## SOURCE DATA
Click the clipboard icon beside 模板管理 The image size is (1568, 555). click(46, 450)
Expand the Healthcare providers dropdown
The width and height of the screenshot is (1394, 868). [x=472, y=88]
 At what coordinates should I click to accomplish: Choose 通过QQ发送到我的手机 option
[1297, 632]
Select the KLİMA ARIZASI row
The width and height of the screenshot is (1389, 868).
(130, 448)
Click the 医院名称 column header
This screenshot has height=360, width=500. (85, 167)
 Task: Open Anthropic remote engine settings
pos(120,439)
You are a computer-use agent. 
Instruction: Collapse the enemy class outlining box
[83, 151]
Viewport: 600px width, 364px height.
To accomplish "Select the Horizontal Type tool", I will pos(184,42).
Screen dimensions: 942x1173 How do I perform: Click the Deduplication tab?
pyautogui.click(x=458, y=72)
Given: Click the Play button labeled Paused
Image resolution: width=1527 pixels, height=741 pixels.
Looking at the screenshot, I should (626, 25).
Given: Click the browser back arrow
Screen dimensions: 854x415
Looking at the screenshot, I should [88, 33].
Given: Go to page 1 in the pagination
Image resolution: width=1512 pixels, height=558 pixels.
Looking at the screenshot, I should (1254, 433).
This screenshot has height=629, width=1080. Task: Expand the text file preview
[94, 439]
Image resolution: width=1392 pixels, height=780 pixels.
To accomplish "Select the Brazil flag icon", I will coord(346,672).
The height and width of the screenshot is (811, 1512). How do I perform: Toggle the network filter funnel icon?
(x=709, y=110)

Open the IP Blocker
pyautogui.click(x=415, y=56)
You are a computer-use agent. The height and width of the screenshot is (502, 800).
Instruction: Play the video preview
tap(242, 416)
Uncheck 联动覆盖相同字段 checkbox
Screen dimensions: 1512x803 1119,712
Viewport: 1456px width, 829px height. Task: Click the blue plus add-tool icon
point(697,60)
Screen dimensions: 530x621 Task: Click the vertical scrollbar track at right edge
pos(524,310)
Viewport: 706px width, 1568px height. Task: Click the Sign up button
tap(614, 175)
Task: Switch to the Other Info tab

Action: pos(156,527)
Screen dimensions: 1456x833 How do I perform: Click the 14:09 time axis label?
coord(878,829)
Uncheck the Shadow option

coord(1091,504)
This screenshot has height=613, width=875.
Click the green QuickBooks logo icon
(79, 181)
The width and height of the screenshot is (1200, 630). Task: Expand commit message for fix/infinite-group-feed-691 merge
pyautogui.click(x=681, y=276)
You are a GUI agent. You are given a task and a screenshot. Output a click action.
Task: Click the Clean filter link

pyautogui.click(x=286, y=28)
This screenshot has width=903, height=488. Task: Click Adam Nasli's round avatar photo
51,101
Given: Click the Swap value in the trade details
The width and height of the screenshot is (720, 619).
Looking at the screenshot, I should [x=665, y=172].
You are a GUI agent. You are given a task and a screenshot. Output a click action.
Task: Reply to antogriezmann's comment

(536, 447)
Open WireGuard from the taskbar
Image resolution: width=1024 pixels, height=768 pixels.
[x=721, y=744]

## ABOUT THIS TASK
Beginning with the line that contains "The width and height of the screenshot is (720, 619).", each line of the records above through the last one must be printed word for word.

## YOUR SOLUTION
The width and height of the screenshot is (720, 619).
Looking at the screenshot, I should [x=665, y=172].
You are a GUI agent. You are given a task and a screenshot. Output a click action.
Task: Reply to antogriezmann's comment

(536, 447)
Open WireGuard from the taskbar
Image resolution: width=1024 pixels, height=768 pixels.
[x=721, y=744]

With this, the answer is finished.